Concorrentes se unem em iniciativa para promover a reciclagem de tênis usados

Empresas como Brooks e New Balance estão se juntando para criar a tecnologia de reciclagem de calçados do futuro

reciclagem de tênis usados
Créditos: Harvepino/ Getty Images/ Adrian Regeci/ Kostiantyn Li/ Unsplash

Elizabeth Segran 4 minutos de leitura

Todos os anos, a indústria de calçados – que movimenta cerca de US$ 463 bilhões – produz 20 bilhões de pares de sapatos para uma população de oito bilhões de pessoas. Como quase nenhum desses calçados é reciclável, a maioria acaba em aterros sanitários pelo mundo afora.

Há décadas, o setor da moda tenta criar produtos que possam ser reciclados. Mas, no caso dos calçados, o desafio é bem maior do que com roupas. Um único par de tênis pode ter até 50 materiais diferentes – de palmilhas de espuma a cabedais de couro –, todos colados com substâncias adesivas difíceis de dissolver.

Mas uma solução pode estar a caminho. Um grupo de especialistas em sustentabilidade quer tornar a reciclagem de calçados tão comum quanto a de papel ou alumínio. A proposta?
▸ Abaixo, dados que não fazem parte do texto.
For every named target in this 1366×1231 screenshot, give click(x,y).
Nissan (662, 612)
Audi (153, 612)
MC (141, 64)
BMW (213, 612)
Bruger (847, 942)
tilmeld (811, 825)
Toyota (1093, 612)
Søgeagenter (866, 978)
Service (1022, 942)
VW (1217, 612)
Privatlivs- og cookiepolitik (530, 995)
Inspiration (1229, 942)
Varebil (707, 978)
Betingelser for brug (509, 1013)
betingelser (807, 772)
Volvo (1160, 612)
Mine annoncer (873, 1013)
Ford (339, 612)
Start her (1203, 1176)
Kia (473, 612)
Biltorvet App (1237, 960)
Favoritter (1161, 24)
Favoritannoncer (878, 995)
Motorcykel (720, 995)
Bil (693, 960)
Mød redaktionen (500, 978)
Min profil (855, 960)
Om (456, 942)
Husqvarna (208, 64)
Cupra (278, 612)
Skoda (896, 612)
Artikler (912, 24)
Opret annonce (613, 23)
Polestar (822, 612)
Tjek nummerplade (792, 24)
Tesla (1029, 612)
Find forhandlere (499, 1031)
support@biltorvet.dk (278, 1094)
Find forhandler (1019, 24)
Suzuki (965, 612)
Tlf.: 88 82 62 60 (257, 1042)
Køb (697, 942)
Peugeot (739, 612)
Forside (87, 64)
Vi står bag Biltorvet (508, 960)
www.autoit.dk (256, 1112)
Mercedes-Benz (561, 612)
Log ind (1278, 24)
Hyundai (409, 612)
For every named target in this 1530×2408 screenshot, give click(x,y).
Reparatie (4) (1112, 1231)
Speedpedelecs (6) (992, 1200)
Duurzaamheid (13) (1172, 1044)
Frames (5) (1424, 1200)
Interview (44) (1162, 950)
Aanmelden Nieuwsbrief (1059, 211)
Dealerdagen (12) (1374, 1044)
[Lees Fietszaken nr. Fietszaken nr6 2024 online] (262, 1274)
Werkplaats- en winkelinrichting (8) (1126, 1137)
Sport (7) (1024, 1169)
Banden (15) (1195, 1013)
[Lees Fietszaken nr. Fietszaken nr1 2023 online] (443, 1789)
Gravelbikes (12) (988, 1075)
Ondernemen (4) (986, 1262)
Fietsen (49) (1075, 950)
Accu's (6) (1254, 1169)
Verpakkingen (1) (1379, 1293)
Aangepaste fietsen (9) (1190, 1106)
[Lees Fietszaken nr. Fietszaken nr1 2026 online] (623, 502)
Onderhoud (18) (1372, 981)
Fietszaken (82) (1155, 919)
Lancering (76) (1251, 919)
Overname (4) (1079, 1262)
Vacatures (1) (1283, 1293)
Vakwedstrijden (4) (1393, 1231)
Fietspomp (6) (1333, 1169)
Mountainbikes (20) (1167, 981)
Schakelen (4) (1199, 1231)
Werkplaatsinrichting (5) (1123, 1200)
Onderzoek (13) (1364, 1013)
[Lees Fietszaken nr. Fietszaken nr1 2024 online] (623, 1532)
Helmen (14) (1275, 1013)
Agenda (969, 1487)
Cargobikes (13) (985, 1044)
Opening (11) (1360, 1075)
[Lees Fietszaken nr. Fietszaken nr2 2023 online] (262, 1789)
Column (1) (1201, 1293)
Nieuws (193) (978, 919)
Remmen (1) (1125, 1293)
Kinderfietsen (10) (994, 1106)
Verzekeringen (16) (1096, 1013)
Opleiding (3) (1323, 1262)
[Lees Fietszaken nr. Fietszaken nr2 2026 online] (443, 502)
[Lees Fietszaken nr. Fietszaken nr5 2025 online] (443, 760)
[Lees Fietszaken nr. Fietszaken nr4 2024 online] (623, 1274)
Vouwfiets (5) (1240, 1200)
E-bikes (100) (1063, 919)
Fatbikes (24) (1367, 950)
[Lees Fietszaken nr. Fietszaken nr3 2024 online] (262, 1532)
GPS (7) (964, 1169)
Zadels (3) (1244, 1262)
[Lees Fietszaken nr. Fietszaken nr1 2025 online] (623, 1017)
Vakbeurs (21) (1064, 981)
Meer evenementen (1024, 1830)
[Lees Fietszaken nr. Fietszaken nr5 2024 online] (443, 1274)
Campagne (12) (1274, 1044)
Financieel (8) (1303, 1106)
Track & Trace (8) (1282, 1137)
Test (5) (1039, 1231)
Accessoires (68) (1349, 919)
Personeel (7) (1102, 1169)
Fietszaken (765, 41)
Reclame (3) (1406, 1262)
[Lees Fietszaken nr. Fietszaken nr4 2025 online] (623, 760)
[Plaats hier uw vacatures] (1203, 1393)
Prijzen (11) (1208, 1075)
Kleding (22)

Uma colaboração inédita entre as maiores concorrentes do setor.

Yuly Fuentes-Medel, especialista em sustentabilidade da moda que atua no Climate Project, do Instituto de Tecnologia de Massachusetts (MIT), nos EUA, acaba de lançar a The Footwear Collective, uma organização sem fins lucrativos criada para desenvolver soluções circulares para a indústria de calçados. Ela já reuniu 11 grandes marcas – entre elas Brooks, On, New Balance e Steve Madden – e quer atrair ainda mais participantes.

“A indústria de calçados é extremamente competitiva e essas empresas são rivais diretas”, observa Fuentes-Medel. “Mas, ao dividir custos, dados e infraestrutura, elas podem alcançar metas que, sozinhas, não conseguiriam.”

No setor de vestuário, empresas como a Circ já desenvolveram tecnologias capazes de reciclar misturas de poliéster e algodão – o material mais comum da indústria têxtil – e estão abrindo fábricas em diversos países. Mas, na indústria de calçados, ainda não existe uma solução parecida.

Percebendo isso, Fuentes-Medel organizou, em 2023, uma conferência sobre circularidade de calçados no MIT – e ficou surpresa com o interesse: especialistas em sustentabilidade de 45 marcas participaram do encontro.

balcão para retorno de tênis que vão  para reciclagem
Crédito: The Footwear Collective

Durante as discussões, ela elaborou o “Manifesto do Calçado”, um documento que detalha os principais desafios da circularidade e os caminhos para superá-los – desde a criação de mercados para materiais reciclados até estratégias para coletar calçados usados. Mas uma coisa ficou clara: nada disso será possível sem colaboração entre as marcas.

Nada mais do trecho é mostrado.